> **TEXT SECTION**:
╭──
The GenerIA Blog
AI and environment (2/3): water, critical issue!
Artificial intelligence - at what cost to our water resources? Just like its carbon footprint, Conventional AI's consumption of cooling water is becoming a real ecological threat.
Did you know? An ordinary interaction with ChatGPT, i.e. between 10 and 50 turns of conversation, consumes around half a liter of fresh water (corrosive seawater is forbidden in the digital world). This may seem insignificant, but multiplied by millions of daily users, these 50 small centilitres turn out to be quite problematic.
Particularly if we consider them as a trend. Google officially reports a 20% annual increase in its water consumption since 2021, with around 6.1 billion liters by 2023. To put that in perspective, that's 150% the annual consumption of the entire Canadian population. Thanks Gemini! Microsoft faces a 34% increase over the same period, at around 6.4 billion liters, bearing in mind, for example, that a single GPT-3 training can evaporate 700,000 liters of generally potable water.
╰──
(Collected data)
╭──
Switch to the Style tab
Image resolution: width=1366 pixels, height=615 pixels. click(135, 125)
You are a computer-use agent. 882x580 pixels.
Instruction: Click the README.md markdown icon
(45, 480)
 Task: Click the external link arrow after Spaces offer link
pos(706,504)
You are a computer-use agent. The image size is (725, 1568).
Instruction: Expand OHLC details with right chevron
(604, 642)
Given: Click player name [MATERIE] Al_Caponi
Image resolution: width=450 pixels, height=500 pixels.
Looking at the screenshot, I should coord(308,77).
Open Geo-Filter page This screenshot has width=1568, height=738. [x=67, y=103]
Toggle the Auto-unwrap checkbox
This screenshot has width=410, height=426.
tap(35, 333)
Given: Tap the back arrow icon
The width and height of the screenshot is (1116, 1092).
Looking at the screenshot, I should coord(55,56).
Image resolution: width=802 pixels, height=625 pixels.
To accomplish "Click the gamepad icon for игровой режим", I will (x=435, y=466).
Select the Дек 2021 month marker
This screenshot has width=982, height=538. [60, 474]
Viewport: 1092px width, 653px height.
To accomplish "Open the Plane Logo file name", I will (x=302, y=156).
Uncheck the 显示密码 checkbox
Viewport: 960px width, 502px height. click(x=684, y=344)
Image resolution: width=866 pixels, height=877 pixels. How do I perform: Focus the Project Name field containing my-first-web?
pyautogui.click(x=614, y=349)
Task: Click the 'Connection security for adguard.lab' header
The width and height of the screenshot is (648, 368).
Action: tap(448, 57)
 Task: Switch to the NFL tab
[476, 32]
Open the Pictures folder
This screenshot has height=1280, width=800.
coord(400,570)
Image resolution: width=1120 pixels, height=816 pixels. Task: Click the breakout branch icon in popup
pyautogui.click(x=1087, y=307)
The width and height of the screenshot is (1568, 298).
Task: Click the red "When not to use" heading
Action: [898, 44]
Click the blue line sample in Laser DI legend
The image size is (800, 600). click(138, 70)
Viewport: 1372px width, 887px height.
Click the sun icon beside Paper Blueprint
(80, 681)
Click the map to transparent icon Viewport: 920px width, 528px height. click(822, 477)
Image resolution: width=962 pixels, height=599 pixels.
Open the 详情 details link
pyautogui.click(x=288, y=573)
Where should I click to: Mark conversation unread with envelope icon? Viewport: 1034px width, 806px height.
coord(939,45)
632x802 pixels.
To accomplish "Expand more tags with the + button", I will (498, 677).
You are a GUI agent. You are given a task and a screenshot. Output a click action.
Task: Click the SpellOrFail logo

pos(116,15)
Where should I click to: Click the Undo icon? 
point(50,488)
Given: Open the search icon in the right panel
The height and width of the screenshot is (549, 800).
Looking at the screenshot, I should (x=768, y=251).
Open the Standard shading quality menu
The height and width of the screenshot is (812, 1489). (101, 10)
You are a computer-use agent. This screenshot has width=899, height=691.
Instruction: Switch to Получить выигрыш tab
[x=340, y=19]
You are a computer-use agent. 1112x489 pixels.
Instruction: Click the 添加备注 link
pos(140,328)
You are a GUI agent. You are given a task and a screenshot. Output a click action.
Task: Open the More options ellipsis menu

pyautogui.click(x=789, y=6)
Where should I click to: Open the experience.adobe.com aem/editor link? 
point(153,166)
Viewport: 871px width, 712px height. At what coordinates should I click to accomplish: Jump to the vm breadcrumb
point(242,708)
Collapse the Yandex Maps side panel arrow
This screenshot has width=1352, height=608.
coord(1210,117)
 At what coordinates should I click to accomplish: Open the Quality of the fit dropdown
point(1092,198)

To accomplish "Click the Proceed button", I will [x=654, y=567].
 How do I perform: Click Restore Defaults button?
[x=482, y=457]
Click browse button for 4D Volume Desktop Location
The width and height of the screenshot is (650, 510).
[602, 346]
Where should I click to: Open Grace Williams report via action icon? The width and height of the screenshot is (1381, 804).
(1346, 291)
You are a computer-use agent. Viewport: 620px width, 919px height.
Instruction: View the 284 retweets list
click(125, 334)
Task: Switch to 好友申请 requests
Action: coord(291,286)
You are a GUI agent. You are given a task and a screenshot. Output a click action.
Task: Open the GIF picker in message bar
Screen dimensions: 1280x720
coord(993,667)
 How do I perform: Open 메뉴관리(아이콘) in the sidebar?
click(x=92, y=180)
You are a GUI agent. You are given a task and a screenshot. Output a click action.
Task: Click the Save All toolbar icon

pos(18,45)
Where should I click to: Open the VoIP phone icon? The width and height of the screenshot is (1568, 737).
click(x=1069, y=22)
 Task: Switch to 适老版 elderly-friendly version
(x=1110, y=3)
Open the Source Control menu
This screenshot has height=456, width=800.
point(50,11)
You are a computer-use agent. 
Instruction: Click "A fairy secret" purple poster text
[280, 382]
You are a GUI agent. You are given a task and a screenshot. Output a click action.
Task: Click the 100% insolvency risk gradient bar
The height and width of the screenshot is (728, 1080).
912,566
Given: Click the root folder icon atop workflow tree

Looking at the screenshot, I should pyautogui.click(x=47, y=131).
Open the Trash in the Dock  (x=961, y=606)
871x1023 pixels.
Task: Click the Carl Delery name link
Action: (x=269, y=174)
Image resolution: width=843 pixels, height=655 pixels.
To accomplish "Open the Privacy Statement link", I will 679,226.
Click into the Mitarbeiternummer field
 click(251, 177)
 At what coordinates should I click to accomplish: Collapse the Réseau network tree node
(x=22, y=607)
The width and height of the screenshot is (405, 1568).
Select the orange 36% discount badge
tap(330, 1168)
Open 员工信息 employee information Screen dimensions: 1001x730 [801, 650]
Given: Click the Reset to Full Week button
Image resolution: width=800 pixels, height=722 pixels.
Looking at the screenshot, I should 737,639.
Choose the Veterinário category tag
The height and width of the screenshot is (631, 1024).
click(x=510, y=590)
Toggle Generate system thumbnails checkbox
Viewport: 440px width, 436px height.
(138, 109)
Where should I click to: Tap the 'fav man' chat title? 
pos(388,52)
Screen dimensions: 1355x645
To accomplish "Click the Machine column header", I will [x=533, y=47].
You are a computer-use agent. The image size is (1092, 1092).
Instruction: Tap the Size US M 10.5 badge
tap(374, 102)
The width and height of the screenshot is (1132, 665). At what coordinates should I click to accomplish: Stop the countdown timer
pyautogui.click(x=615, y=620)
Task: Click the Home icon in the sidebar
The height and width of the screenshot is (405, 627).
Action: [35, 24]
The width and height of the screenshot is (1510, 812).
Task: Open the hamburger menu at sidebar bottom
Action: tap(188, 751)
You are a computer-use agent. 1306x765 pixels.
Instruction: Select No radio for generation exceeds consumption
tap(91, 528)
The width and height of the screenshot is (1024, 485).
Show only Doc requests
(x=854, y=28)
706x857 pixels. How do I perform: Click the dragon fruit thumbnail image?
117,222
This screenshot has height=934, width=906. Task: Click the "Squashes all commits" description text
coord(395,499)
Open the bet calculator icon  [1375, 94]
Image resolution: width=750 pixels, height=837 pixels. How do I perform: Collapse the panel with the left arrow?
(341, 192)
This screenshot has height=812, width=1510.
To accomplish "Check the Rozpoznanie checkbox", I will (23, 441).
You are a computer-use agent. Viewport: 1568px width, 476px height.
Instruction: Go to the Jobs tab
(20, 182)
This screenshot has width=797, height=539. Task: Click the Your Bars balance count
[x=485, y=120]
╰──
> **WORK TO BE COMPLETED**: Reproduce the blog post on AI and water in full, word for word. Work only from the blog post on AI and water, not the entries.

> **RESULT OF THE TASK**:
The GenerIA Blog
AI and environment (2/3): water, critical issue!
Artificial intelligence - at what cost to our water resources? Just like its carbon footprint, Conventional AI's consumption of cooling water is becoming a real ecological threat.
Did you know? An ordinary interaction with ChatGPT, i.e. between 10 and 50 turns of conversation, consumes around half a liter of fresh water (corrosive seawater is forbidden in the digital world). This may seem insignificant, but multiplied by millions of daily users, these 50 small centilitres turn out to be quite problematic.
Particularly if we consider them as a trend. Google officially reports a 20% annual increase in its water consumption since 2021, with around 6.1 billion liters by 2023. To put that in perspective, that's 150% the annual consumption of the entire Canadian population. Thanks Gemini! Microsoft faces a 34% increase over the same period, at around 6.4 billion liters, bearing in mind, for example, that a single GPT-3 training can evaporate 700,000 liters of generally potable water.